[[ DATA EXTRACTS, beginning ]]
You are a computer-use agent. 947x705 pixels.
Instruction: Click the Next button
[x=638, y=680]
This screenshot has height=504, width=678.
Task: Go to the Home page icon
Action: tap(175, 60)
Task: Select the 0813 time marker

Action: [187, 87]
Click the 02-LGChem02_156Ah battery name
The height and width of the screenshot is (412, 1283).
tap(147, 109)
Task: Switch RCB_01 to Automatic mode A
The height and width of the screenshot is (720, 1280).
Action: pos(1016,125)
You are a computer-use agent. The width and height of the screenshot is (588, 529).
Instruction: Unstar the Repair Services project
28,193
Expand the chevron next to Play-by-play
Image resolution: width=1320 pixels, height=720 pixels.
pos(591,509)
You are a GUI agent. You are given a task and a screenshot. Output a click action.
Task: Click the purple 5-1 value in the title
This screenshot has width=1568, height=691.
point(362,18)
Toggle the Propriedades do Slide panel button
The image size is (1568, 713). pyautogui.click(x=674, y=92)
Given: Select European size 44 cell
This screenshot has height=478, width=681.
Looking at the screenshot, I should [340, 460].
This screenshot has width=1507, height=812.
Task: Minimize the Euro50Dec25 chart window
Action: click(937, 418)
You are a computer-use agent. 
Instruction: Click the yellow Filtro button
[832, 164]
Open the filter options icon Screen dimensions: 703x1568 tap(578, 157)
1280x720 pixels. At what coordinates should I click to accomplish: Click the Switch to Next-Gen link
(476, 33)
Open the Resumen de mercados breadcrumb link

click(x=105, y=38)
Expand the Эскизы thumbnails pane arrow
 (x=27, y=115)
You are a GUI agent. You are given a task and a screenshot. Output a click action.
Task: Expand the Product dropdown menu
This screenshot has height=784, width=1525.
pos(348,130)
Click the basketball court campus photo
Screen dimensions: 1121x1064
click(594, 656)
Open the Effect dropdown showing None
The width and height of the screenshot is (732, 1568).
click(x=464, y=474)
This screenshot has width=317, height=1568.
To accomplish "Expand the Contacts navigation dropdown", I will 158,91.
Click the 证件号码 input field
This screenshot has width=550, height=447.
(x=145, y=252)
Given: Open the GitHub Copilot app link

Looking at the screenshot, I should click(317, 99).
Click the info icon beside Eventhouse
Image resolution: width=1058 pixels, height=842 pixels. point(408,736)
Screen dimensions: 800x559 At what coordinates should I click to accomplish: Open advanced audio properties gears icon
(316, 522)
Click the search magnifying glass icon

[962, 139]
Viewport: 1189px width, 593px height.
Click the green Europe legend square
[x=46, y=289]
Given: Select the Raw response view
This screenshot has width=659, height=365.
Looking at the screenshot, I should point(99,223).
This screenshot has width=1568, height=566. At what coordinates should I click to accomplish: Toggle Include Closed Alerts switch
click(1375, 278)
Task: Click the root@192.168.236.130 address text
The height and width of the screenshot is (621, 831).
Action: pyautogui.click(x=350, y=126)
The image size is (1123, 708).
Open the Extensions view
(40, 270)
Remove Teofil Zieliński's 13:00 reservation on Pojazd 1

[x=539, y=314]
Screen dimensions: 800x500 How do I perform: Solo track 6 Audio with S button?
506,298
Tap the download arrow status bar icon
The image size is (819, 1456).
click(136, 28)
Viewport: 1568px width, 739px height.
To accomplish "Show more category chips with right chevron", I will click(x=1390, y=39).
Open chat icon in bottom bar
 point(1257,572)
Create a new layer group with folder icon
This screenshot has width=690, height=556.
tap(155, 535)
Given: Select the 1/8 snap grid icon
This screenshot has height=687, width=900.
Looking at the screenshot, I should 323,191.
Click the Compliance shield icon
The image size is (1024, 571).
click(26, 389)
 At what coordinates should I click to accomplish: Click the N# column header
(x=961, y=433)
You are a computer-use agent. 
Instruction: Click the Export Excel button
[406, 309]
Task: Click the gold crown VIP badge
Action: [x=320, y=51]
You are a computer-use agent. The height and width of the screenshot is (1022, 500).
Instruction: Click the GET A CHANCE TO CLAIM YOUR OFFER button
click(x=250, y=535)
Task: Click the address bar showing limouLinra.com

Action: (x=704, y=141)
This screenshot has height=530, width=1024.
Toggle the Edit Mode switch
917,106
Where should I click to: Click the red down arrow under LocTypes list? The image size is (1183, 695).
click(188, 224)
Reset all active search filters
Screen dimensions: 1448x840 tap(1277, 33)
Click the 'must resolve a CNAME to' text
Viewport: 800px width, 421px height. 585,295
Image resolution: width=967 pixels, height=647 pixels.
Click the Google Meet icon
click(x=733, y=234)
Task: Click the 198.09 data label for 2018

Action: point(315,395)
[[ DATA EXTRACTS, end ]]
PROBLEM TO WORK ON —
Please reproduce the records above in their entirety, exactly as given.

REPLY —
You are a computer-use agent. 947x705 pixels.
Instruction: Click the Next button
[x=638, y=680]
This screenshot has height=504, width=678.
Task: Go to the Home page icon
Action: tap(175, 60)
Task: Select the 0813 time marker

Action: [187, 87]
Click the 02-LGChem02_156Ah battery name
The height and width of the screenshot is (412, 1283).
tap(147, 109)
Task: Switch RCB_01 to Automatic mode A
The height and width of the screenshot is (720, 1280).
Action: pos(1016,125)
You are a computer-use agent. The width and height of the screenshot is (588, 529).
Instruction: Unstar the Repair Services project
28,193
Expand the chevron next to Play-by-play
Image resolution: width=1320 pixels, height=720 pixels.
pos(591,509)
You are a GUI agent. You are given a task and a screenshot. Output a click action.
Task: Click the purple 5-1 value in the title
This screenshot has width=1568, height=691.
point(362,18)
Toggle the Propriedades do Slide panel button
The image size is (1568, 713). pyautogui.click(x=674, y=92)
Given: Select European size 44 cell
This screenshot has height=478, width=681.
Looking at the screenshot, I should [340, 460].
This screenshot has width=1507, height=812.
Task: Minimize the Euro50Dec25 chart window
Action: click(937, 418)
You are a computer-use agent. 
Instruction: Click the yellow Filtro button
[832, 164]
Open the filter options icon Screen dimensions: 703x1568 tap(578, 157)
1280x720 pixels. At what coordinates should I click to accomplish: Click the Switch to Next-Gen link
(476, 33)
Open the Resumen de mercados breadcrumb link

click(x=105, y=38)
Expand the Эскизы thumbnails pane arrow
 (x=27, y=115)
You are a GUI agent. You are given a task and a screenshot. Output a click action.
Task: Expand the Product dropdown menu
This screenshot has height=784, width=1525.
pos(348,130)
Click the basketball court campus photo
Screen dimensions: 1121x1064
click(594, 656)
Open the Effect dropdown showing None
The width and height of the screenshot is (732, 1568).
click(x=464, y=474)
This screenshot has width=317, height=1568.
To accomplish "Expand the Contacts navigation dropdown", I will 158,91.
Click the 证件号码 input field
This screenshot has width=550, height=447.
(x=145, y=252)
Given: Open the GitHub Copilot app link

Looking at the screenshot, I should click(317, 99).
Click the info icon beside Eventhouse
Image resolution: width=1058 pixels, height=842 pixels. point(408,736)
Screen dimensions: 800x559 At what coordinates should I click to accomplish: Open advanced audio properties gears icon
(316, 522)
Click the search magnifying glass icon

[962, 139]
Viewport: 1189px width, 593px height.
Click the green Europe legend square
[x=46, y=289]
Given: Select the Raw response view
This screenshot has width=659, height=365.
Looking at the screenshot, I should point(99,223).
This screenshot has width=1568, height=566. At what coordinates should I click to accomplish: Toggle Include Closed Alerts switch
click(1375, 278)
Task: Click the root@192.168.236.130 address text
The height and width of the screenshot is (621, 831).
Action: pyautogui.click(x=350, y=126)
The image size is (1123, 708).
Open the Extensions view
(40, 270)
Remove Teofil Zieliński's 13:00 reservation on Pojazd 1

[x=539, y=314]
Screen dimensions: 800x500 How do I perform: Solo track 6 Audio with S button?
506,298
Tap the download arrow status bar icon
The image size is (819, 1456).
click(136, 28)
Viewport: 1568px width, 739px height.
To accomplish "Show more category chips with right chevron", I will click(x=1390, y=39).
Open chat icon in bottom bar
 point(1257,572)
Create a new layer group with folder icon
This screenshot has width=690, height=556.
tap(155, 535)
Given: Select the 1/8 snap grid icon
This screenshot has height=687, width=900.
Looking at the screenshot, I should 323,191.
Click the Compliance shield icon
The image size is (1024, 571).
click(26, 389)
 At what coordinates should I click to accomplish: Click the N# column header
(x=961, y=433)
You are a computer-use agent. 
Instruction: Click the Export Excel button
[406, 309]
Task: Click the gold crown VIP badge
Action: [x=320, y=51]
You are a computer-use agent. The height and width of the screenshot is (1022, 500).
Instruction: Click the GET A CHANCE TO CLAIM YOUR OFFER button
click(x=250, y=535)
Task: Click the address bar showing limouLinra.com

Action: (x=704, y=141)
This screenshot has height=530, width=1024.
Toggle the Edit Mode switch
917,106
Where should I click to: Click the red down arrow under LocTypes list? The image size is (1183, 695).
click(188, 224)
Reset all active search filters
Screen dimensions: 1448x840 tap(1277, 33)
Click the 'must resolve a CNAME to' text
Viewport: 800px width, 421px height. 585,295
Image resolution: width=967 pixels, height=647 pixels.
Click the Google Meet icon
click(x=733, y=234)
Task: Click the 198.09 data label for 2018

Action: point(315,395)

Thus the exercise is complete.